Kevin Huang - World Patients Alliance

Kevin Huang, a rare disease patient himself, graduated from Zhejiang University City College. He is the founder and president of Chinese Organization for Rare Disorders. He was also the one who brought the “International Rare Disease Day” to China. Through his work, rare disease is now widely known in China. Kevin has also been a champion promoting communications and facilitating collaborations among various rare disease stakeholders. He founded the China Rare Disease Patient Organization Network; and started the China Rare Disease Summit – the most influential rare disease conference in China. He is the pioneer and practitioner and has become an iconic figure in the field of rare disease in China. In 2021, He initiated and founded the Golden Snail Award, the first award of rare diseases Community in China.

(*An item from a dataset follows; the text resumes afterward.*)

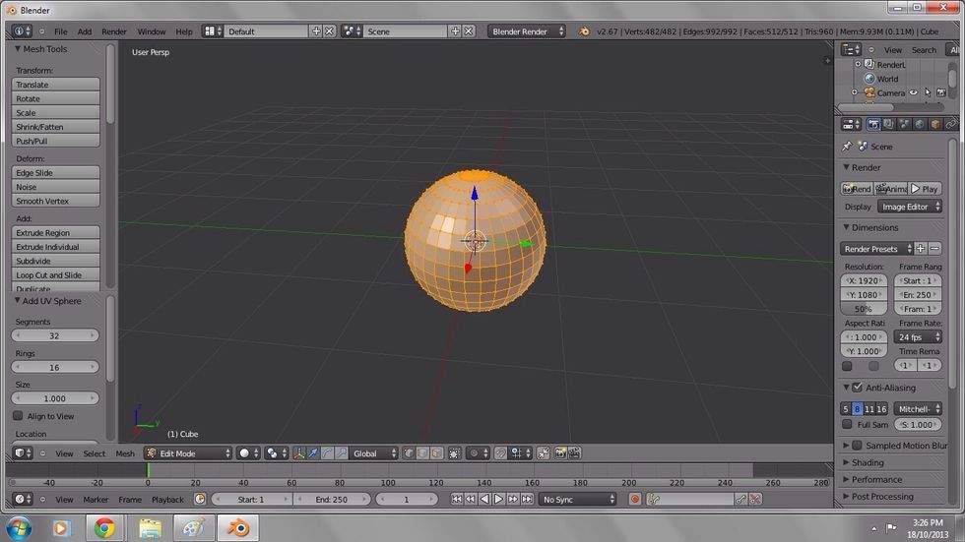The width and height of the screenshot is (965, 542).
Task: Open the Mesh menu in viewport header
Action: 125,453
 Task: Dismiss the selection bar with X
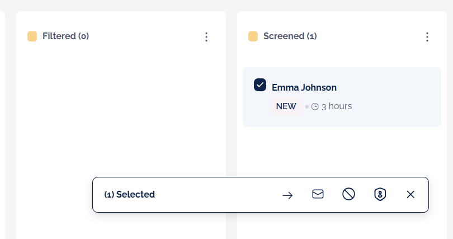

He is the editor of China Rare Disease Drug Accessibility Report 2019, How patient groups can promote orphan drug development – The global experience, China Rare Disease Healthcare Security City Report 2020.

In February 2018, he became a member of The Global Commission to End the Diagnostic Odyssey for Children with a Rare Disease.

In November 2018, Kevin Huang won the UAE International Genetic Disease Prevention Award (2018).

In May 2019, Kevin Huang and the team won the DIA China Health and Wellness Outstanding Contribution Award.